To carry out this fight requires a rebellion against the pro-company UAW. Workers should elect rank-and-file committees to unite all workers—first- and second-tier, temporary part-time and contract workers—to organize a struggle against the layoffs and defend the right of all workers to secure and good paying jobs. These committees should reach out to autoworkers at Ford, Fiat Chrysler and other autoworkers throughout the US, as well as other sections of workers, including teachers, who have launched a rebellion in defense of education and against their own unions, the American Federation of Teachers and the National Education Association. Workers must reject the nationalist poison spewed out by the UAW and link arms with their brother workers overseas in a common struggle against the transnational corporations.

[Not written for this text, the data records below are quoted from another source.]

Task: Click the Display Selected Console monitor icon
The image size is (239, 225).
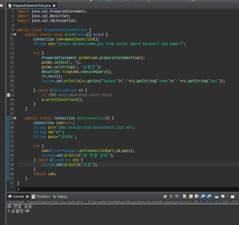Action: (x=223, y=196)
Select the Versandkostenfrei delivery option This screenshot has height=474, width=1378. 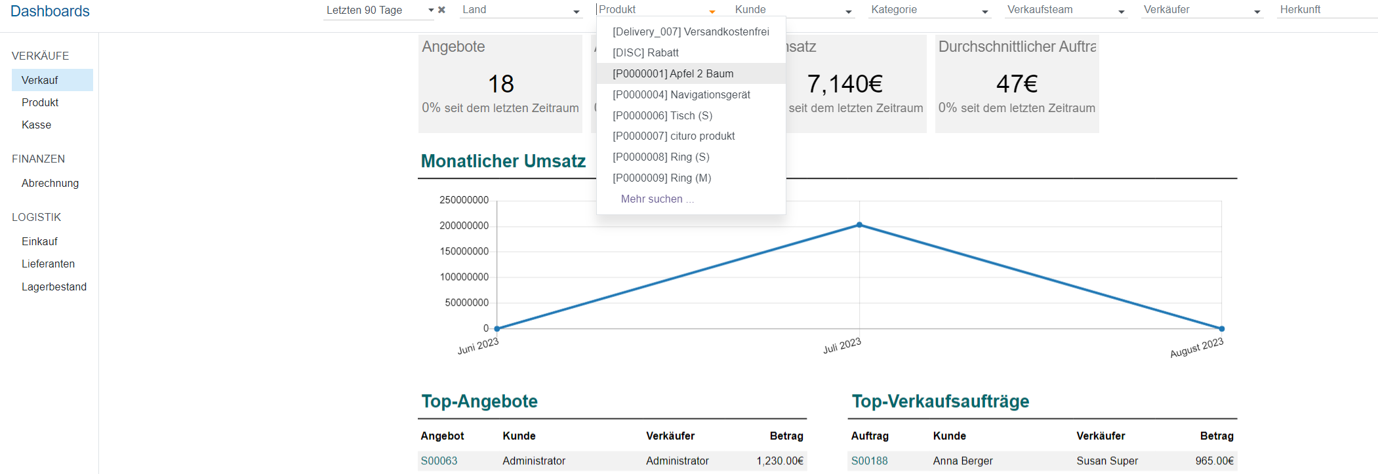[691, 31]
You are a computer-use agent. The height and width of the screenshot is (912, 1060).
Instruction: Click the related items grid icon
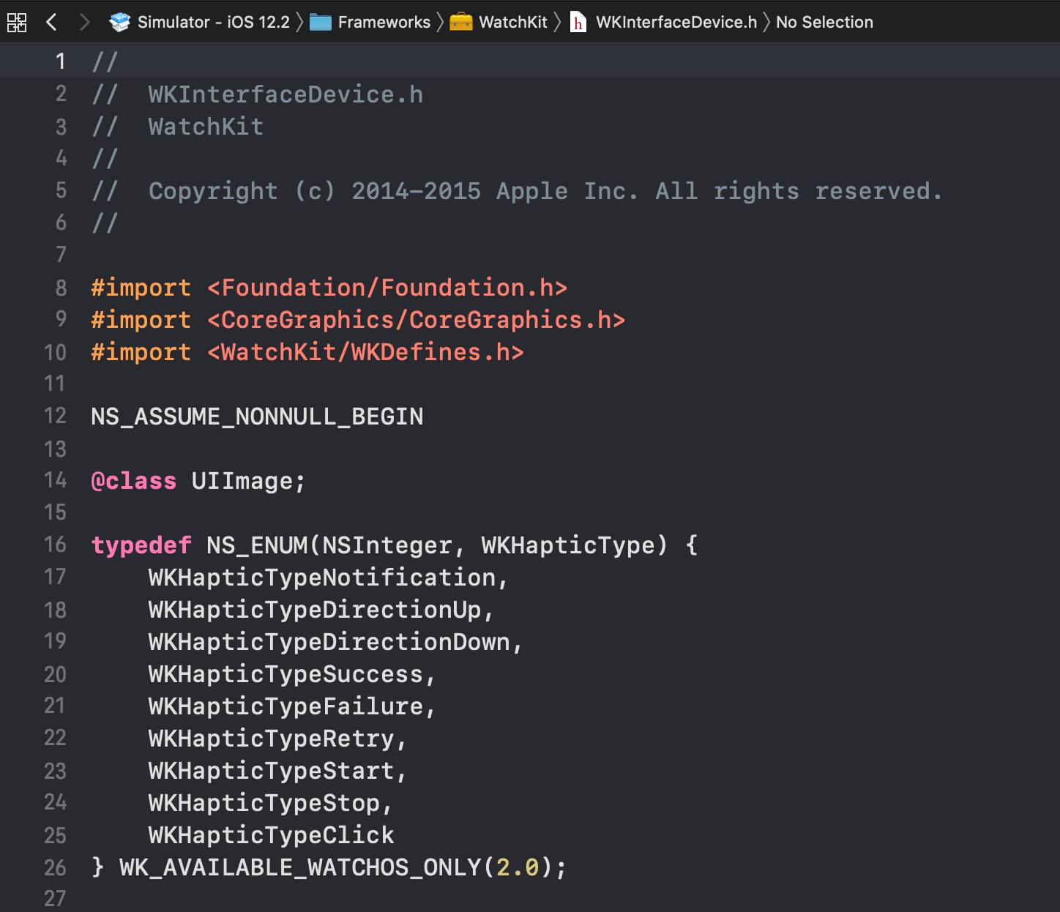tap(16, 22)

Such as fight will win enormous popular support. The GM layoffs will have a devastating effect, not just on Lordstown workers, but on workers in the entire surrounding Mahoning Valley, which has suffered decades of deindustrialization that has impoverished large sections of the working class. Already several auto parts suppliers in area have announced impending layoffs, including Source Providers, 150 jobs, and Lordstown Seating Systems, 83 jobs.

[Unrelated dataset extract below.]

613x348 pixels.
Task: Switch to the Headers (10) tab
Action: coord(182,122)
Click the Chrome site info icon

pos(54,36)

WSWS Autoworker Newsletter reporters spoke to workers in the city of Warren adjacent to Lordstown about the layoffs. Warren has a median income of just over $30,000 annually compared to $52,000 for the state of Ohio. Nearby Youngstown, once a steelmaking center, had a poverty rate in 2017 of 38 percent according to the US Census Bureau.

Many were shocked when they heard that the UAW had signed off not only on the job cuts, but the hiring of low-wage replacements. “They're supposed to be representing them,” one worker said. “If I was them, I would go on strike.”

Workers also spoke about the depressed economic conditions in the area. “GM is one of the only main employers in the area,” a mother told WSWS reporters at a local grocery. “It's a poor neighborhood, there's not much out here.” She told reporters her husband works odd jobs to support their family.

“Unemployment, housing, it's just bad here in Ohio,” a retired truck driver said. “There's nowhere to prosper, and companies are leaving Warren. I don't see any improvement here.”